── Texto extraído ──

El Padre misericordioso

Reflexión Dominical

IV Domingo Cuaresma

Ciclo C, Evangelio según San Lucas 15, 1-3.11-32

Domingo 31 de marzo, 2019

La parábola que la liturgia nos ofrece hoy, se usa llamarla del hijo prodigo, pero sería más exacto llamarla la parábola del amor del Padre misericordioso. Esa parábola es el centro de todo el Evangelio: nos dice que Dios es Padre, lleno de ternura y de misericordia. Su corazón se alegra de un gozo infinito cuando ve, desde lejos, volver a su casa al hijo que se había alejado, e invita a todos a regocijarse con Él. Es el domingo del gozo, tanto es grande la misericordia de Dios.

“Dios es amor. Quien mora en el amor, mora en Dios” (1Jn 4,6)

No es a los pecadores que Jesús se dirige, sino a los fariseos y escribas que se consideraban justos. Convertirse, es descubrir el rostro de ternura del Padre que Jesús nos revela; es pasar de la decepción de su propio pecado, o de la presunción de su propia justicia, al gozo de saberse hijos amados por el Padre y hermanos entre nosotros. Dios no es propiedad de los buenos ni de los practicantes. Es Padre de todos. El hijo menor no vuelve por amor, vuelve por hambre. No por arrepentimiento, sino porque la muerte ya camina a su lado. Buscaba a un buen dueño, no osaba más buscar a un padre (“trátame como a un siervo”).

El padre lo transformará nuevamente en hijo, dándole esa plenitud de vida que buscaba. Raíz del pecado es la idea falsa que muchos tienen sobre Dios.

El hijo menor se aleja en búsqueda de felicidad, creyendo encontrarla en las cosas y en el placer. Buscaba felicidad y al contrario se ha vuelto en siervo, esclavo, reducido a contender las algarrobas a los cerdos. Se aleja de su casa porque siente al Padre como un límite a su propia libertad e autonomía. Siente la casa demasiado estrecha. Es la desconfianza en el Padre y la pretensión de construir, solo, su propia vida.

Solamente cuando se abra camino en nosotros la nostalgia de Dios, el deseo del gozo y de la seguridad en la casa del Padre, empezaremos a dar los primeros pasos de vuelta a la casa paterna: es la “conversión” y será fiesta grande.

El hijo mayor, quizás por falta de valor, se queda en la casa, con una actitud servil, sin gozo, y quizás con envidia por su hermano menor, feliz con dinero, fiestas y mujeres. Siente la casa demasiado vacía. Es el hombre del deber, honesto e infeliz, que ha perdido el gusto de vivir. Vive como un asalariado y no como un hijo. Se siente un fracasado, que no ha tenido el valor de escoger otra vida.

───

● **Tareas del ejercicio**:
(a) Enumere las cosas con las que, según la reflexión sobre el Padre misericordioso, el hermano mayor imagina feliz al hijo menor.
(b) Prolongue la reflexión sobre el Padre misericordioso a partir de la última oración mostrada.

── Datos registrados ──

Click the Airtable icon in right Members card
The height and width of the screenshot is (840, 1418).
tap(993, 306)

───
── Datos registrados ──

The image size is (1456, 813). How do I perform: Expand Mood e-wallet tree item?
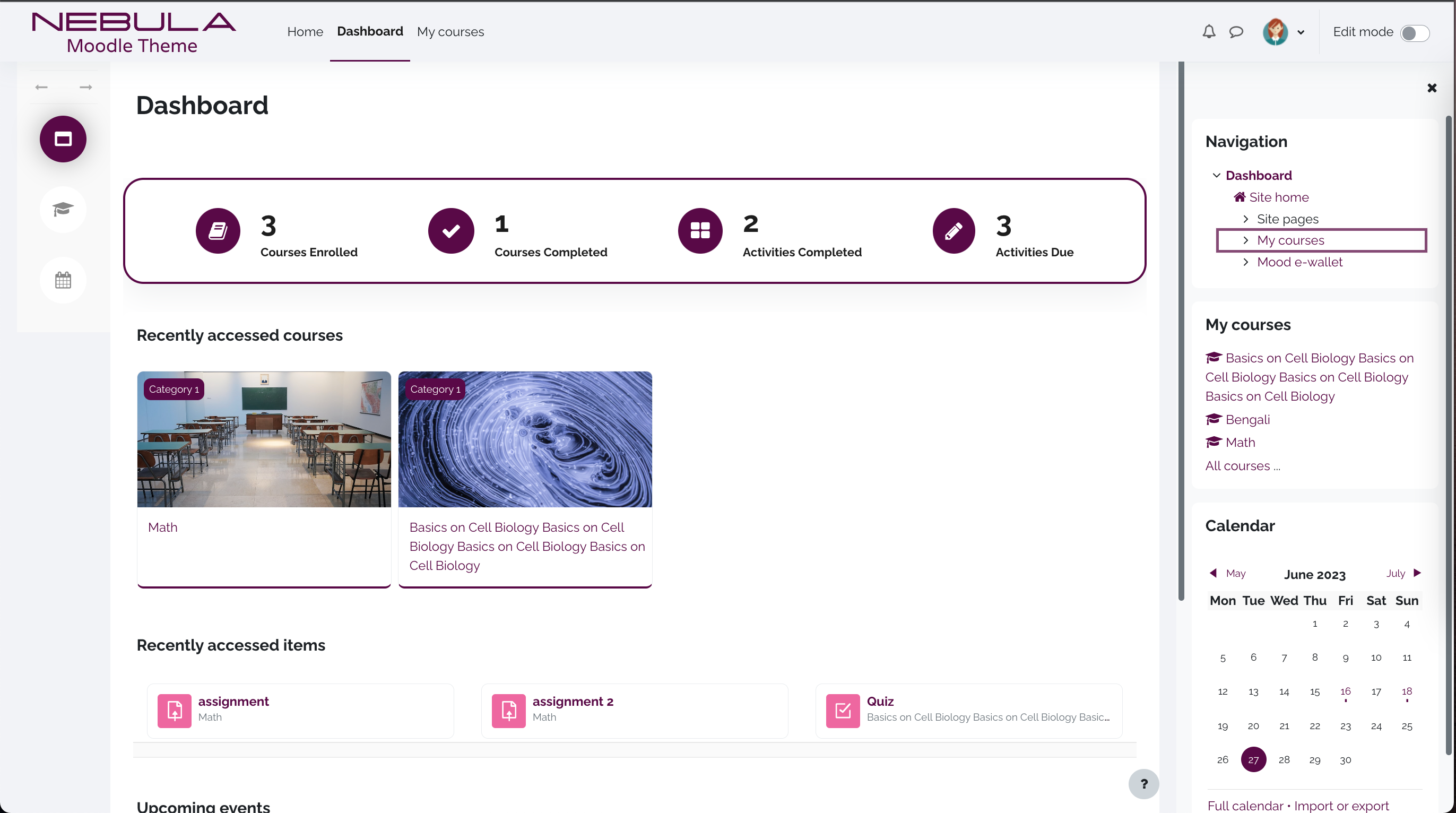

───

● **Respuestas del ejercicio**:
(a) Dinero, fiestas y mujeres.

(b)
Los dos, nunca han conocido verdaderamente al Padre. “Se alejan”. Es la descripción del pecado, del mal. Uno se despide del Padre que es su más profunda identidad: por eso hay el vacío atrás y adelante, no hay futuro ni esperanza.

La parábola es dirigida a los escribas y fariseos “que presumían ser justos y despreciaban a los demás” (Lc 18,9), para que se conviertan de su propia justicia que condena a los pecadores (cfr. Jonás 4,9), a la misericordia del Padre que los sana y justifica. Jesús se defiende de la crítica de acoger y comer con los pecadores, no hablando de sí mismo, sino del Padre. Y el Padre, ¿cómo es en realidad?

Impresiona, antes de todo, su condescendencia frente a la decisión del hijo más joven de irse. Habría podido contrastarlo, negarle la herencia a la cual, además, un hijo tiene derecho solo después de la muerte del padre. Irse de esa manera, por parte del hijo menor, es como matar idealmente al Padre. Y el Padre lo secunda, lo complace, lo deja libre de equivocarse, porque lo ama.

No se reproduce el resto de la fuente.